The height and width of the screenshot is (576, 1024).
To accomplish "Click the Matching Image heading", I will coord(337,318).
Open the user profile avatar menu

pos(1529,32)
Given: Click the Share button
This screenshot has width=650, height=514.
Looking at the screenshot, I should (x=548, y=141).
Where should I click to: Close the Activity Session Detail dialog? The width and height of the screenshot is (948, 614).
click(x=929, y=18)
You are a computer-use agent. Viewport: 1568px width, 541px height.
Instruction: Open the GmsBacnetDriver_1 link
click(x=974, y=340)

_ _ _

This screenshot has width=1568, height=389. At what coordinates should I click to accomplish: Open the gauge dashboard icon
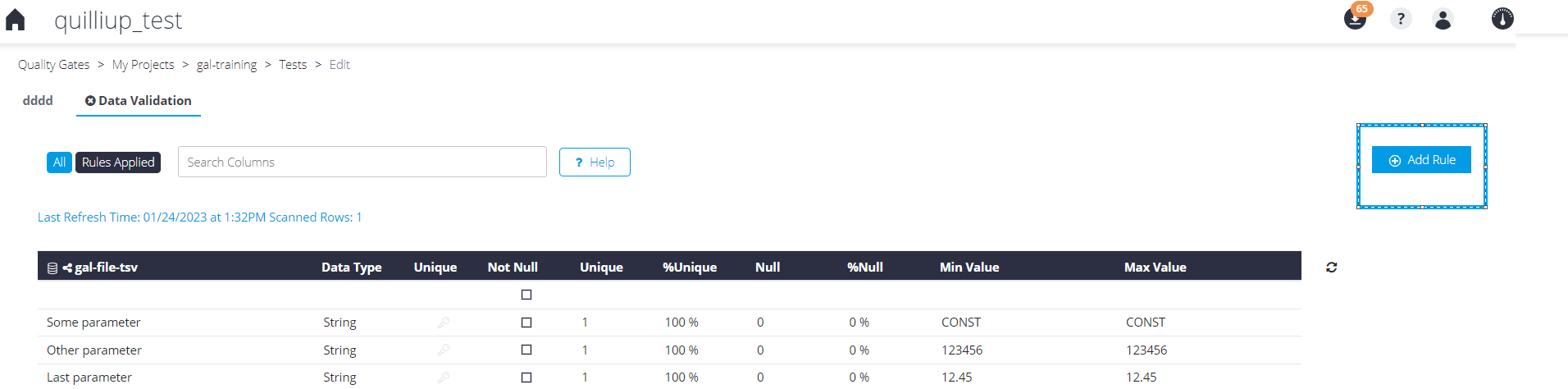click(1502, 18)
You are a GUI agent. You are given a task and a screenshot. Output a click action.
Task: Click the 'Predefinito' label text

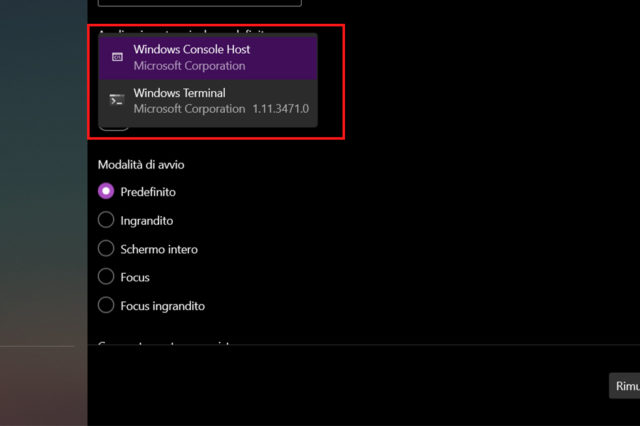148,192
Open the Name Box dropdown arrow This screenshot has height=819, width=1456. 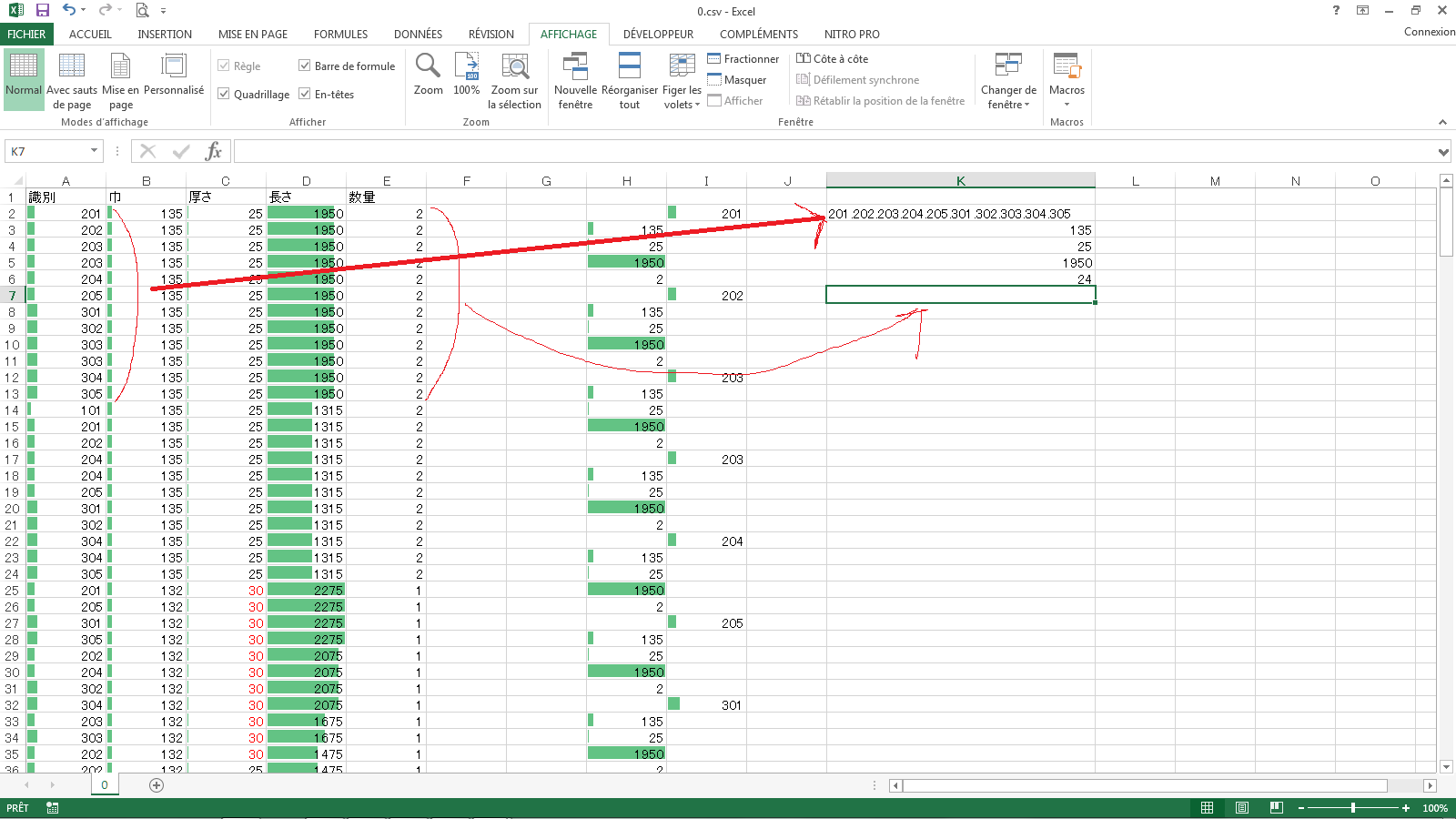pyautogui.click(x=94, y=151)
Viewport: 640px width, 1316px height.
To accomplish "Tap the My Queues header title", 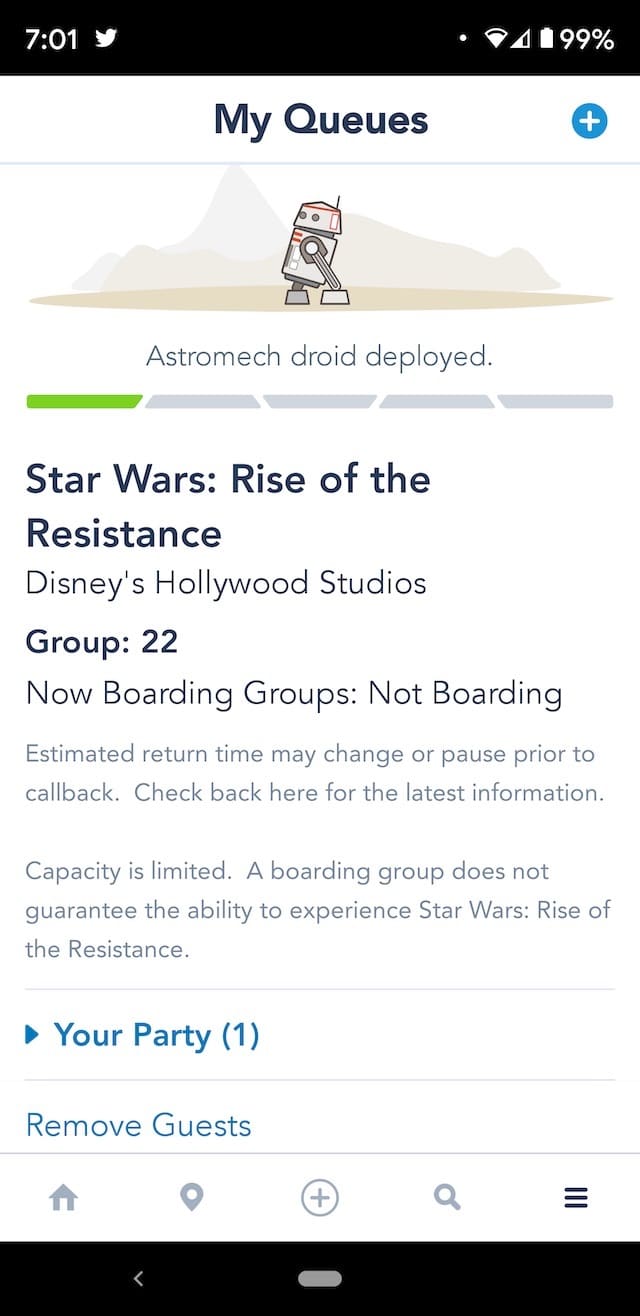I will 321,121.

_ _ _

# What you need to do
All lines with the word "Viewport" need to be copied from the data above.

# Answer
You are a computer-use agent. Viewport: 1568px width, 541px height.
Viewport: 640px width, 1316px height.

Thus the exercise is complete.